Sotto Netanyahu, Israele ha calato le tasse dal 60 al 49 percento, ha ridotto drasticamente il welfare, ha alzato l’età pensionabile da 65 a 67 anni, ha privatizzato la compagnia aerea El Al, ha ridotto il ruolo dello stato nel settore telefonico, dell’elettricità e delle banche. Al tempo, l’economia di Israele era una bizzarra combinazione di cronico assistenzialismo e di high tech fiorito alla fine degli anni Novanta. Come scrive l’economista americano George Gilder in “The Israel Test”, “il governo negli anni Novanta possedeva quattro grandi banche, duecento società e gran parte della terra. Le tasse di Israele salirono al 56 per cento dei guadagni totali, fra le più alte del mondo”. Da ministro delle Finanze, Netanyahu si trovò di fronte a un settore pubblico che rappresentava il 55 per cento dell’economia israeliana, rispetto al 45 per cento del settore privato, in netto calo. E lo paragonò a un uomo magro e in forma, il privato, costretto a portare un uomo pesante sulle spalle, il pubblico. “Se non cambiamo lo scenario, collasseremo”, disse Bibi. Così bloccò le assunzioni nel settore pubblico, ridusse la rete di protezione sociale, convinse i disoccupati a cercare lavoro, vendette il vendibile e costrinse i porti a competere. Come scrive Gilder, “in 25 anni – a partire da quelle prime modeste riforme fiscali della metà degli anni Ottanta – Israele ha compiuto la più travolgente trasformazione nella storia dell’economia”.

L’arrivo tra il 1989 e il 2000 di un milione di immigrati avrebbe dato un’altra sterzata all’economia. La società ha assorbito tutti e oggi mostra livelli di coesione interna assente, ad esempio, in un paese come la Francia. Basta leggersi l’Israeli Democracy Index 2018. La percentuale di israeliani che definiscono la situazione generale del paese come “buona” o “molto buona” è la più alta mai registrata. Anche il 64 per cento dei cittadini arabi è soddisfatto. L’Indice di Sviluppo umano dell’Onu che da trent’anni assegna ai paesi un punteggio calcolato sulla base di parametri come reddito, aspettativa di vita e istruzione, colloca Israele in 18esima posizione su 188 paesi, entrando a pieno titolo nella categoria dei paesi a “sviluppo umano molto elevato”. Solo gli abitanti di Svizzera, Danimarca e Islanda risultano più soddisfatti della propria vita dei solitamente lamentosi israeliani.

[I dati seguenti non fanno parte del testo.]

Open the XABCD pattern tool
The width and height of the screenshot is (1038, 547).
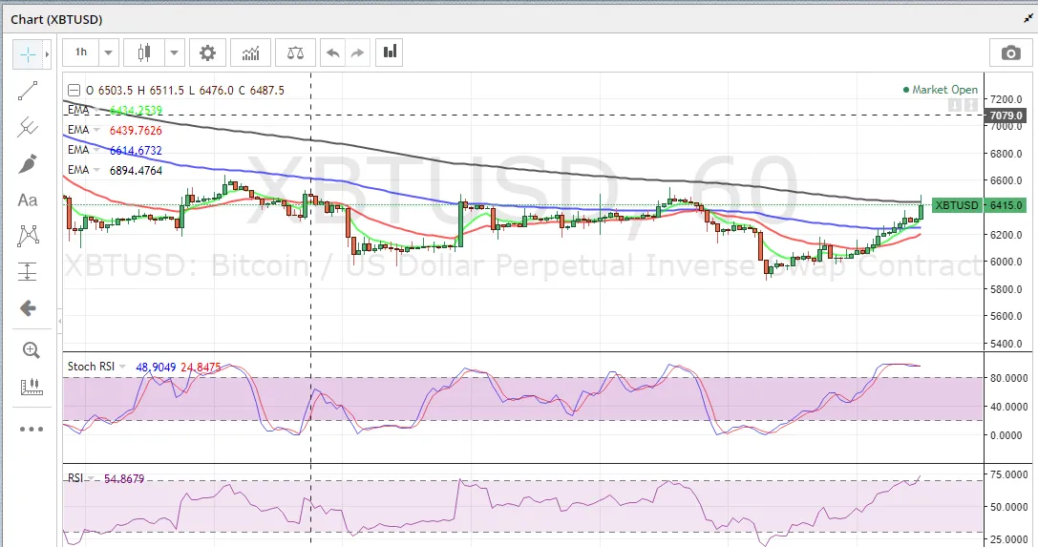[28, 236]
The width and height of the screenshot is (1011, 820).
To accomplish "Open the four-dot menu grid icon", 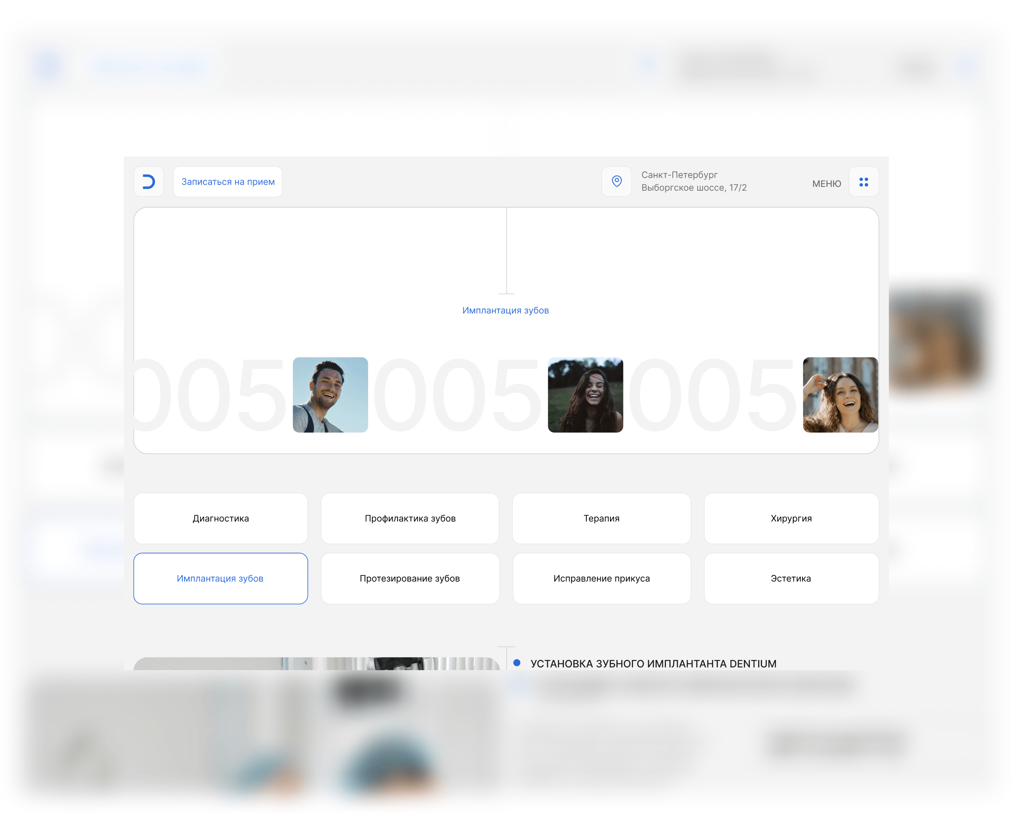I will pos(863,182).
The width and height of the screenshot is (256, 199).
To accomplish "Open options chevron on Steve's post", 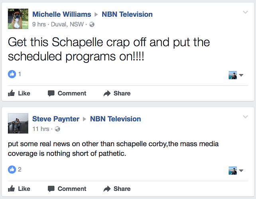I will (x=245, y=117).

Jack Ma, fondatore di Alibaba, è appena diverse volte a Tel Aviv, dove a un forum economico ha detto: “Israele sa che la risorsa più preziosa al mondo non è il petrolio o il gas, ma il cervello umano. In Israele, l’innovazione è ovunque. Gli altri innovano per il successo. Israele innova per la sopravvivenza”. Considerando che ora si discute della sopravvivenza a rischio dell’Europa, che si crogiola nel proprio torpore e décadence, non ci farebbe male prendere a esempio da Israele. Che la La La Land diventi una Baby Land.